Other operating income and expenses

Other operating income increased by kEUR 3,609 to kEUR 9,629 in the reporting period (H1 2020: kEUR 6,020). The main reasons for this are the reversal of provisions, a one-off payment from the settlement of a transfer company in connection with IWM Automation Bodensee GmbH, and positive special effects resulting from the termination of a long-term lease and the sale of IWM Automation's property in Porta Westfalica.

Other operating expenses in the reporting period were kEUR 2,496 lower than in the previous year, largely influenced by lower legal and consulting costs.

Income taxes

Income taxes are based on an estimated weighted average annual income tax rate.

Deferred taxes on interest carryforwards are capitalised if it is probable that the interest carryforward can be utilised in the future.
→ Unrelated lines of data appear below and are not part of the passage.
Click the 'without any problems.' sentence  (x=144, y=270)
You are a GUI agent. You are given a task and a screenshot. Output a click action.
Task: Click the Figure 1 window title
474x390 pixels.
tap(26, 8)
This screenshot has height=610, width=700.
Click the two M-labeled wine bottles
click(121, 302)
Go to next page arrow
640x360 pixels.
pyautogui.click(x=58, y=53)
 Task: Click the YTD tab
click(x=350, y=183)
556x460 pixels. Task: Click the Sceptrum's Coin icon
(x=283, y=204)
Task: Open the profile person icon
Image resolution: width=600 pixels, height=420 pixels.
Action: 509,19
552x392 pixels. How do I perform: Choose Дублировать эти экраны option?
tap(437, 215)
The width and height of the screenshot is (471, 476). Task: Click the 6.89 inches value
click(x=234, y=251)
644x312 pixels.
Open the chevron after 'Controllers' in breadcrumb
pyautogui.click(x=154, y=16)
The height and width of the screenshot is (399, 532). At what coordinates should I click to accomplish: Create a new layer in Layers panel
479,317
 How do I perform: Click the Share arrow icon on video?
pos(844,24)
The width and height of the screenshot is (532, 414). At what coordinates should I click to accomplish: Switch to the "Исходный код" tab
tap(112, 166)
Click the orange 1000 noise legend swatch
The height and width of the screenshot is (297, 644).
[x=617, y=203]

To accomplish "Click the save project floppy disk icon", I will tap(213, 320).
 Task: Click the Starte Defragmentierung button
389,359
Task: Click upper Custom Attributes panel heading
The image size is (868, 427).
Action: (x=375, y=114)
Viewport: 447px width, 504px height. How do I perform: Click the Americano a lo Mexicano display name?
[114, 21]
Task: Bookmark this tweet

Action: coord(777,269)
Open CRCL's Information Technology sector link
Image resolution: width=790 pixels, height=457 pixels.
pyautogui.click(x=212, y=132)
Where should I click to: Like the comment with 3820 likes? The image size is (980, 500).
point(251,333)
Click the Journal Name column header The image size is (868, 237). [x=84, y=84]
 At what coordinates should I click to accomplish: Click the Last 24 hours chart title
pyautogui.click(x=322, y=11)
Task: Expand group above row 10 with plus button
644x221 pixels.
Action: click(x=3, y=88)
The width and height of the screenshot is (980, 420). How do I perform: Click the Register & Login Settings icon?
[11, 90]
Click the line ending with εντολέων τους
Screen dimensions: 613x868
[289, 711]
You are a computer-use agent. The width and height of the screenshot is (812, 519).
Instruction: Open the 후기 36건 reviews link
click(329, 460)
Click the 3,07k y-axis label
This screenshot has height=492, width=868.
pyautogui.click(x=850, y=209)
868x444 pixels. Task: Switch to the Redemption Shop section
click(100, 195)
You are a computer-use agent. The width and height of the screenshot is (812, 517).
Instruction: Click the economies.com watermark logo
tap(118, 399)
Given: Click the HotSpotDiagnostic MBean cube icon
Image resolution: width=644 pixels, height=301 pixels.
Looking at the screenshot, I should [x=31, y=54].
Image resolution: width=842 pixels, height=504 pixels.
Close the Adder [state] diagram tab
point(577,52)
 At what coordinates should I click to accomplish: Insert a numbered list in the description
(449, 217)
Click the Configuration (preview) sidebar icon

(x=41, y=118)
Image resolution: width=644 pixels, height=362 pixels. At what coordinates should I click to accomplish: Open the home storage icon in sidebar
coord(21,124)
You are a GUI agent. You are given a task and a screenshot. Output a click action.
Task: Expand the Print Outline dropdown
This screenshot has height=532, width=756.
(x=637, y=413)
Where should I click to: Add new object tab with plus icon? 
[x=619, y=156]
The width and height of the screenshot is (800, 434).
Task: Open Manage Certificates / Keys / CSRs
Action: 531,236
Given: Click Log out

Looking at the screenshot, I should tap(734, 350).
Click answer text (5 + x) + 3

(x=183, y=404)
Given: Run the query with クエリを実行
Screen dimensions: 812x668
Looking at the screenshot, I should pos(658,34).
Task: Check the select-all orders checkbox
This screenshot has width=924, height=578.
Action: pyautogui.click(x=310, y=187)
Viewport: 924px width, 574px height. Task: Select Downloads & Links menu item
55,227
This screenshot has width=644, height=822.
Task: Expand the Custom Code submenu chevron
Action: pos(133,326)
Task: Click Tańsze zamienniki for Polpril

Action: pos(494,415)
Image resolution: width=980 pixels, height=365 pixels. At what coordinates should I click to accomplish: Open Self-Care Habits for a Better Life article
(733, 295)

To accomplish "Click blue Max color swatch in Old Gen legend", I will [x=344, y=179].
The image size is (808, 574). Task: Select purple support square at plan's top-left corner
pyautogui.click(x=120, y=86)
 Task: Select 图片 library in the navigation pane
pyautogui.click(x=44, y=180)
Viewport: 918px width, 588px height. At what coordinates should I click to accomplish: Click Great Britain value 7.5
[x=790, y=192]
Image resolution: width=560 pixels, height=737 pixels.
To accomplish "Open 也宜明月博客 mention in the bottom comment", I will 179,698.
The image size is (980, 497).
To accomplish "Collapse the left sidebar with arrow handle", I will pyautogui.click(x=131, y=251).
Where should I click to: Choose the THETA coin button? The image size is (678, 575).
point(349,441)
Based on the capital structure of the Group and the future development of earnings, it is expected that domestic interest carryforwards can be partially utilised.

The companies' earnings forecasts have been adjusted to reflect current economic developments and the recoverability of deferred tax assets has been reviewed in the interim financial statements. In the first half of 2021, capitalised loss carryforwards of kEUR 504 were written down accordingly. This was offset by the first-time capitalisation of deferred taxes on domestic interest carryforwards in the amount of kEUR 714.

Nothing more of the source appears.